La forêt de sapins qui croit à la même hauteur que les hêtres sur le versant des monts, mais à une exposition différente, est bien autrement sombre et redoutable d’aspect. Elle semble garder un secret terrible ; de sourdes rumeurs sortent de ses branches, puis s’éteignent pour renaître encore comme le murmure lointain des vagues. Mais c’est en haut, dans les ramures, que se propage le bruit ; en bas, tout est calme, impassible, sinistre ; les rameaux, chargés de leur noir feuillage, s’abaissent presque jusqu’au sol ; on frémit en passant sous ces voûtes sombres. Que l’hiver charge de neige ces robustes branches, elles ne faibliront point et ne laisseront tomber sur le gazon qu’une poussière argentée. On dirait que ces arbres ont une volonté tenace, d’autant plus puissante qu’ils sont tous unis dans une même pensée. En gravissant par la forêt vers le sommet de la montagne, on s’aperçoit que les arbres ont de plus en plus à lutter pour maintenir leur existence dans l’atmosphère refroidie. Leur écorce est plus rugueuse, leur tronc moins droit, leurs branches plus noueuses, leur feuillage plus dur et moins abondant : ils ne peuvent résister aux neiges, aux tempêtes, au froid, que par l’abri qu’ils se fournissent les uns aux autres ; isolés, ils périraient ; unis en forêt, ils continuent de vivre. Mais aussi, que, du côté de la cime, les arbres qui forment la première palissade de défense viennent à céder sur un point, et leurs voisins sont bientôt ébranlés par l’orage et renversés. La forêt se présente comme une armée, alignant ses arbres, comme des soldats, en front de bataille.

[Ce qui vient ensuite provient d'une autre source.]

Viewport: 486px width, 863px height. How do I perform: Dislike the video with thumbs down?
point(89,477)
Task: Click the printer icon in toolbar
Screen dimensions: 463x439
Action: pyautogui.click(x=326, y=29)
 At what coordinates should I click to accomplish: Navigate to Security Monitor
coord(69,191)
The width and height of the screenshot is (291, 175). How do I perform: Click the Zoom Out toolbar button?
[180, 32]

Seulement un ou deux sapins, plus robustes que les autres, restent en avant, semblables à des champions. Solidement ancrés dans le rocher, campés sur leurs reins trapus, bardés de rugosités et de nœuds comme d’une armure, ils tiennent tête aux orages et, çà et là, secouent fièrement leur petit panache de feuilles. J’ai vu l’un de ces héros qui s’était emparé d’une pointe isolée et de là dominait un immense pourtour de vallons et de ravins. Ses racines, que la terre végétale, trop peu profonde, n’avait pu recouvrir, enveloppaient la roche jusqu’à de grandes distances ; rampantes et tortueuses comme des serpents, elles se réunissaient en un seul tronc bas et noueux qui semblait prendre possession de la montagne. Les branches de l’arbre lutteur s’étaient tordues sous l’effort du vent ; mais, solides, ramassées sur elles-mêmes, elles pouvaient encore braver l’effort de cent tempêtes.

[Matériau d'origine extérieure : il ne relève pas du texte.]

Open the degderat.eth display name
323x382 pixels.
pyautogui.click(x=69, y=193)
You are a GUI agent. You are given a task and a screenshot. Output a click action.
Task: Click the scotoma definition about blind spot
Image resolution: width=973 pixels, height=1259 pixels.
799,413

Au-dessus de la forêt de sapins et de sa petite avant-garde exposée à tous les orages, croissent encore des arbres ; mais ce sont des espèces qui, loin de s’élever droit vers le ciel, rampent au contraire sur le sol et se glissent peureusement dans les anfractuosités pour échapper au vent et à la froidure. C’est en largeur qu’ils se développent ; les branches, serpenteuses comme les racines, se reploient au-dessus d’elles et profitent du peu de chaleur qui en rayonne. C’est ainsi que, pour se réchauffer pendant les nuits d’hiver, les moutons se pressent les uns contre les autres. En se faisant petits, en ne présentant qu’une faible prise à l’orage et que peu de surface au froid, les genévriers de la montagne réussissent à maintenir leur existence ; on les voit encore ramper vers les sommets neigeux à des centaines de mètres au-dessus du sapin le plus hardi à l’escalade. De même, les arbustes, tels que les roses des Alpes et les bruyères, réussissent à s’élever à de grandes altitudes, à cause de la forme sphérique ou en coupole qu’ont toutes les tiges pressées les unes contre les autres ; le vent glisse facilement sur ces boules végétales. Plus haut, cependant, il leur faut bien renoncer à lutter contre le froid ; ils cèdent la place aux mousses qui s’étalent sur le sol, aux lichens qui s’incorporent à la roche ; sortie de la pierre, la végétation rentre dans la pierre.